In terms of quality, the material is divided into three sizes (small, medium, large), along with two grade quality specifications: first and second choice. The latter may have visible defects like holes or scratched surface, but for us, half the charm of this natural material is that it has an organic, irregular surface – just like leather!
At a cost of around fifty dollars per square foot, MuSkin is economically competitive with exotic animal skins, but unlike those, it’s possible to tan and dye this material without any nasty chemicals, which makes it perfect for wearing right next to your own delicate skin. You can actually already purchase it raw, here.
Obviously, another huge benefit of MuSkin is that it’s 100% cruelty free. This isn’t just good for animals – it’s good for the whole planet, too. Why, you ask? Well, cows eat water-intensive grains, which themselves could feed far more people per acre than animals could. To give you an idea of how much water farm animals use, domestic water is responsible for about 5% of all water used every day-animal agriculture uses 55%!
When you think that every year, we kill 70 billion farm animals—that’s TEN TIMES the number of humans on the planet-it’s no big shock that cows and sheep take up more water than we do; in fact, animals take up 1/3 of all fresh drinking water on the planet, even while humans are dying of thirst. And did I mention that tanning and dyeing leather seriously pollutes waterways?
MuSkin has been patented and commercial fashion producers are already signed up to use it (though Mycoworks won’t say who – come on, tell!). We’d love to see this move out of the realm of fashion and become as ubiquitous as leather – let’s see it in car seats, on sofas, and as luggage, for example.
Competition is mushrooming
But MuSkin isn’t the only mushroom leather on the block: there’s also Bolt Threads.
They’ve already partnered with several brands, including Stella McCartney and Patagonia, to develop bio materials including Mylo, a lab-grown fabric that has the look and feel of leather but is made with mycelium, or mushroom root structure.

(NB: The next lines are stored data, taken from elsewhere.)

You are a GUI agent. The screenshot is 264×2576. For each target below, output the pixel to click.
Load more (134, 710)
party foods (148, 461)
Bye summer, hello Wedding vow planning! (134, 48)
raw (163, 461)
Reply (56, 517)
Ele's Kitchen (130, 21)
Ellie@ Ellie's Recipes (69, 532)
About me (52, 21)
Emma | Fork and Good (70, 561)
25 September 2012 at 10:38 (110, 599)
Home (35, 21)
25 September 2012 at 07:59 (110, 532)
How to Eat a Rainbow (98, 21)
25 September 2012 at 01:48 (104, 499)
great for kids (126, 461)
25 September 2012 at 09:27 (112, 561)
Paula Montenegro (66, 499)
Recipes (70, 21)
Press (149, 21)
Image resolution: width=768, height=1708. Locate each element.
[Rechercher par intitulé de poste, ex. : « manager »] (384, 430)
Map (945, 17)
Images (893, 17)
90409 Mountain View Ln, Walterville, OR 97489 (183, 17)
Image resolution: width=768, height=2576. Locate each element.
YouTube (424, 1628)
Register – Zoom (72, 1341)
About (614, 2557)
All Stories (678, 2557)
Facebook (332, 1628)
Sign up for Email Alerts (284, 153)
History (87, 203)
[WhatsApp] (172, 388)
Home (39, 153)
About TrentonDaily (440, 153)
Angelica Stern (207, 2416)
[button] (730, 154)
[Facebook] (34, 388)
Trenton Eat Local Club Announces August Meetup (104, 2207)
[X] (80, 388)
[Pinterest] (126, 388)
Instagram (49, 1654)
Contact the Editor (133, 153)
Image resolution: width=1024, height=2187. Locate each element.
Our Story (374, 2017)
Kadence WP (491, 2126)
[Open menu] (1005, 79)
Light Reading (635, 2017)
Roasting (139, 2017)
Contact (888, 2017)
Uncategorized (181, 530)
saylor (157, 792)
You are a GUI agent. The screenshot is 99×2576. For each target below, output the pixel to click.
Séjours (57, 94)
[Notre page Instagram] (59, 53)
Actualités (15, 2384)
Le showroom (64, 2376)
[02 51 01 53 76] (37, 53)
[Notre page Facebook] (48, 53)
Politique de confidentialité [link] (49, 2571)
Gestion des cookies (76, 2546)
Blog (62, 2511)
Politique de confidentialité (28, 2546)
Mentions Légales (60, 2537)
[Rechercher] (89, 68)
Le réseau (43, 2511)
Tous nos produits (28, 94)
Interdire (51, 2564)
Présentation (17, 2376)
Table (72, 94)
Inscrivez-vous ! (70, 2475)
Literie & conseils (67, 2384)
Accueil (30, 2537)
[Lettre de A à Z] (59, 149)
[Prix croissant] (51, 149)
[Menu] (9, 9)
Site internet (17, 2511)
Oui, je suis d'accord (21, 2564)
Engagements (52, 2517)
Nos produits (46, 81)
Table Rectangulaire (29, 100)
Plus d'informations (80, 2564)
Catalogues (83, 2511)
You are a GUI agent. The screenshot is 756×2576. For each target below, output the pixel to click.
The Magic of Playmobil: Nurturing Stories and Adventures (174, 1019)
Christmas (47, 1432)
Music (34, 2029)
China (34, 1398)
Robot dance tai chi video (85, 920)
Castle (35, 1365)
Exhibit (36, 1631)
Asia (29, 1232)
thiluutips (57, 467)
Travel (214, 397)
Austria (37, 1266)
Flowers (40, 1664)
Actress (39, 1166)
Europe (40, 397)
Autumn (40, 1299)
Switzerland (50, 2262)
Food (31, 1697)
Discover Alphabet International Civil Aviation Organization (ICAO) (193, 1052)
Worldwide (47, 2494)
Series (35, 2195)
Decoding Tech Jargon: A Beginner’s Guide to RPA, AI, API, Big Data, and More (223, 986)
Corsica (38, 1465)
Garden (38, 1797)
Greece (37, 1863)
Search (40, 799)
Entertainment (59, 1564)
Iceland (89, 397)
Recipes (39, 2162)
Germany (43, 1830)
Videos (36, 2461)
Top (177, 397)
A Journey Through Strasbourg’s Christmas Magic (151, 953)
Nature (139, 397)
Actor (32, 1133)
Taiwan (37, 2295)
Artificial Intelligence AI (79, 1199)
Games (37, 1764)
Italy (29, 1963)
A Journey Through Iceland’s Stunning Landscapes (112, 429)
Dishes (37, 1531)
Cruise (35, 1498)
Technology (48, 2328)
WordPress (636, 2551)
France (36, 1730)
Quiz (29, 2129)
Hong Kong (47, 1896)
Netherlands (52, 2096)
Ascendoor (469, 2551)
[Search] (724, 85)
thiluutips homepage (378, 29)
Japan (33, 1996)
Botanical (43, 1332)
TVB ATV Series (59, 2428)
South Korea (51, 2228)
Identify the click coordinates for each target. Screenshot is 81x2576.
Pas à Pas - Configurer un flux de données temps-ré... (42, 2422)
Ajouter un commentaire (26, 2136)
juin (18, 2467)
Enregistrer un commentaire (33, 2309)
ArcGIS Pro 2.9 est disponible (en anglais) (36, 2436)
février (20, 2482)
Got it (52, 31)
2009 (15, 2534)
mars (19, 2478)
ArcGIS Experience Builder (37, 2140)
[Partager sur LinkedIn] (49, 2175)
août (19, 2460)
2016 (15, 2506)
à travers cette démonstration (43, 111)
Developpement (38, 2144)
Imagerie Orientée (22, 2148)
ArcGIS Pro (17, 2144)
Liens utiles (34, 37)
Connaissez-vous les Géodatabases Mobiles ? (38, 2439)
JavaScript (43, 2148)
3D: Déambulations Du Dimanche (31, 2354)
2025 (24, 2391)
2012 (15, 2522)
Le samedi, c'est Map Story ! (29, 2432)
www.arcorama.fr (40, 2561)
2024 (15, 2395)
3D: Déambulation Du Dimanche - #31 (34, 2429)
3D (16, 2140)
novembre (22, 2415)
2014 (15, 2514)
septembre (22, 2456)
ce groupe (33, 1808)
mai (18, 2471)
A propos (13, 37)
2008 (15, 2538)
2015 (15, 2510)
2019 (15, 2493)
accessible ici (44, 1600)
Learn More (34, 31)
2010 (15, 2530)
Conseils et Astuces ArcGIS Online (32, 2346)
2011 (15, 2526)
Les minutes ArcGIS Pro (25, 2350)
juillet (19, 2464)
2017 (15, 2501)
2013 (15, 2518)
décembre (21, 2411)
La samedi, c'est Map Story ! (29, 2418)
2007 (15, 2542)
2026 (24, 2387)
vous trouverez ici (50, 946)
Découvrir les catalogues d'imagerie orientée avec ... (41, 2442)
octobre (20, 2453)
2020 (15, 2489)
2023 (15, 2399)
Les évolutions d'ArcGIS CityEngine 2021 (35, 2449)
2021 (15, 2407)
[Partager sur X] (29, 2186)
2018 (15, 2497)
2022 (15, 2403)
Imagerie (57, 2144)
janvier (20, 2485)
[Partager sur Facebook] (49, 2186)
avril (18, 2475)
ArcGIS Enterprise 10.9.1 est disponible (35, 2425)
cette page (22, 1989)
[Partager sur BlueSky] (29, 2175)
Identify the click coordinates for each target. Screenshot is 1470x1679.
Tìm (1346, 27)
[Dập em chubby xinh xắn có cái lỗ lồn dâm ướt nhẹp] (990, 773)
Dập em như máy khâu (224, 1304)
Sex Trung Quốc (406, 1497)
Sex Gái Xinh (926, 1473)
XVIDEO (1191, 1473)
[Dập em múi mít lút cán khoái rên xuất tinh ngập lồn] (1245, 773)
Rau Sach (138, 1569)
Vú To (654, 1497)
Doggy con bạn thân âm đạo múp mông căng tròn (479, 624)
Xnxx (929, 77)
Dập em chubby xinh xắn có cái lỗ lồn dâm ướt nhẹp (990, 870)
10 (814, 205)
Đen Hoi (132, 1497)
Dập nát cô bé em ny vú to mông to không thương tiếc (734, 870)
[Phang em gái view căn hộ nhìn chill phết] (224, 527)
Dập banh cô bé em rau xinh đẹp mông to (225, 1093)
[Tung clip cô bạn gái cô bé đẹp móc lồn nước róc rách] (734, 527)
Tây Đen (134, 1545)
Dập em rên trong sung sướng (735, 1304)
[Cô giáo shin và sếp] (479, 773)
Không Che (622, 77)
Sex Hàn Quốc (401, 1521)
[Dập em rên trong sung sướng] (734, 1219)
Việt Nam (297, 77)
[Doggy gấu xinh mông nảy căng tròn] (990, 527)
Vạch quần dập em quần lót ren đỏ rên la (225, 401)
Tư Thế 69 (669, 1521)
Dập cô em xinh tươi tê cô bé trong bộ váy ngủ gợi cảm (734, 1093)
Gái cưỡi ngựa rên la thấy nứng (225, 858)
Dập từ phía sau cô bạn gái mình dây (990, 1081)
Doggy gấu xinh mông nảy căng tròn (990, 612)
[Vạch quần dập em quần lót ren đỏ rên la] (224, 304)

The unisex Bolt Projects Mylo Driver Bag (pictured below, and in the main image above) was designed in collaboration with fashion brand Chester Wallace, and went on sale via Kickstarter recently, offering just over 100 items to start with, but Bolt Threads said it hoped to have sufficiently developed its production facilities to start selling them on a bigger scale by the end of next year.
Bolt Threads has further competition with the likes of Modern Meadow, a New Jersey-based company that specializes in lab-grown bio-fabricated leather materials. For example, Modern Meadow has developed a yeast that, when mixed with sugar, produces a collagen that then is purified, processed and tanned to create material which feels and looks like leather. Instead of collagen, Bolt Threads uses a different process based on mushroom root structure.
Luckily for animals, the sector for alternative materials is growing in interest from major fashion groups such as Kering and LVMH but it is still at early stage in terms of development. Initial production remains limited and finished products are costly. But mushroom leather is an innovation that we hope will make us look back on leather goods one day in the not so distant future and make us wonder what the hell we were thinking by wearing dead animals on our feet and backs for so long.